For all that Flick had got everything spot-on before this, and was rightly praised for doing so, Peter Bosz deserves enormous credit for his tactics in this game.
Using the abundance of pace out wide in Moussa Diaby and Leon Bailey, Leverkusen were able to penetrate the space in behind Bayern on the counter-attack. Alphonso Davies had been impressing onlookers with his displays at left-back, but this proved to be a difficult evening for the Canadian youngster as Diaby repeatedly turned him inside-out.
Bailey was reminding everyone of his talent as Leverkusen quickly sprung their attacks and he stunned the Allianz by putting the visitors ahead. The Bayern response was incessant pressure that including hitting the woodwork a couple of times before Thomas Müller netted an equalising goal.
Incredibly, Bayern were on level terms for less than two minutes before Bailey repeated his heroics and restored Leverkusen’s lead in front of a stunned Allianz Arena.
With the champions right back where they started, they again set about seeking another equaliser.

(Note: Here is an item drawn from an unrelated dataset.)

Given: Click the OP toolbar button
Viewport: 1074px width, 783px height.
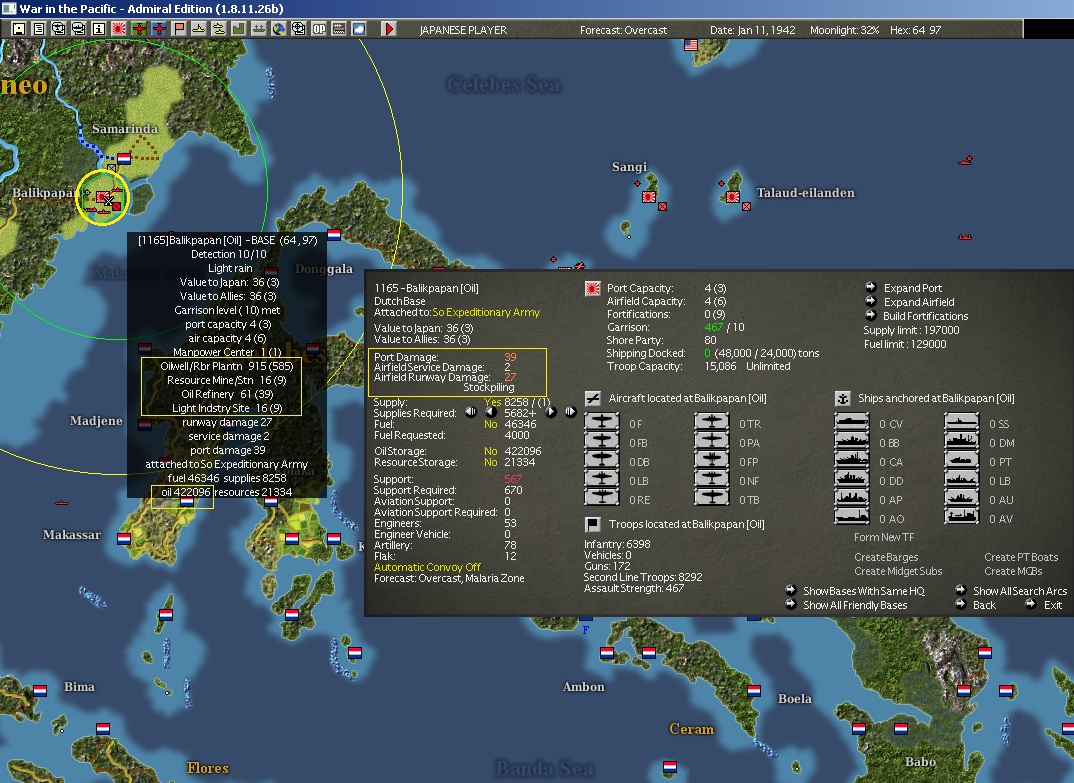Looking at the screenshot, I should pyautogui.click(x=319, y=29).
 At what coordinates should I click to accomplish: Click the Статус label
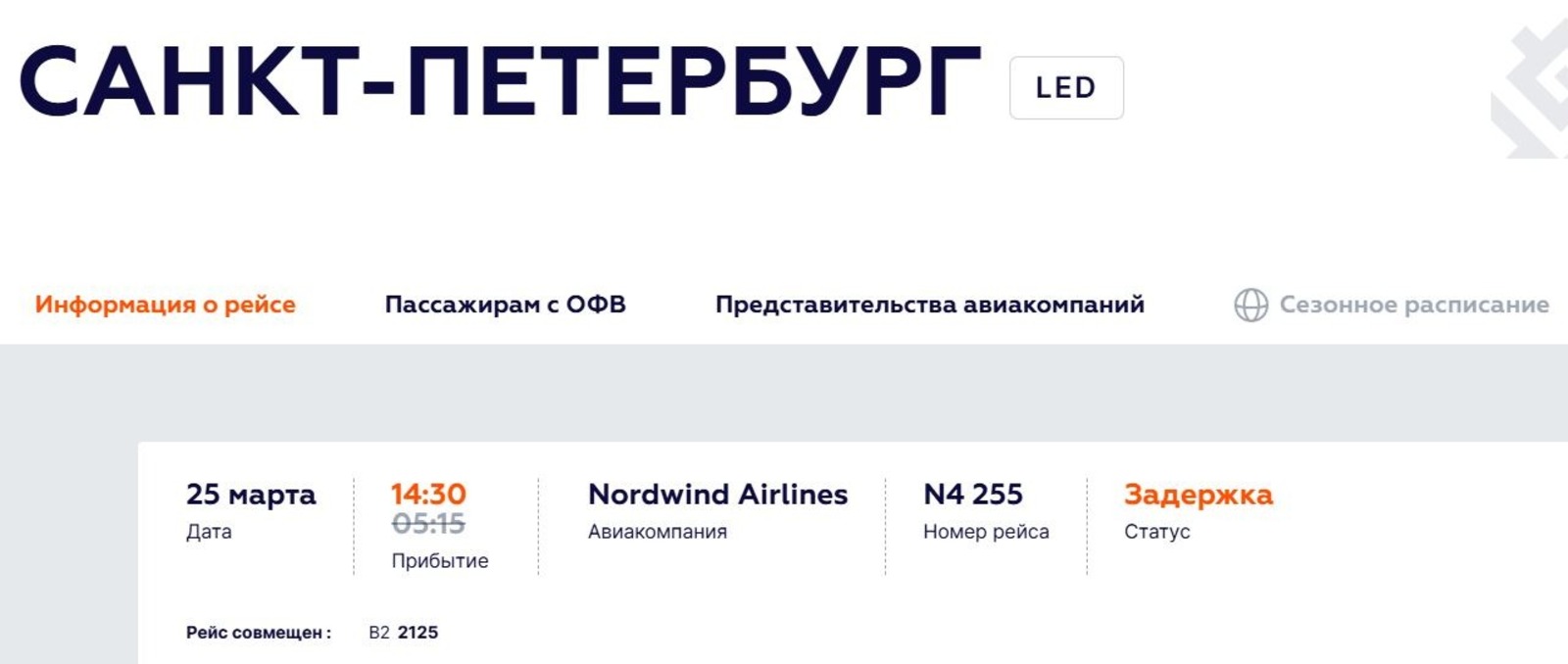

Indeed, Bayern pushed and pushed, but Robert Lewandowski’s record of struggling to score against Leverkusen somehow continued.
A mixture of spurned opportunities, last-ditch defending and good saves from Lukas Hradecky ensured a famous Leverkusen win and Flick’s first defeat as Bayern boss.
With Borussia Mönchengladbach registering a 4-2 win over Freiburg on Sunday, it means they once again sit top, with Leipzig breathing down their neck.
Schalke, Bayern and Dortmund are not far behind in this intriguing and unpredictable Bundesliga title race as we edge closer to the winter pause.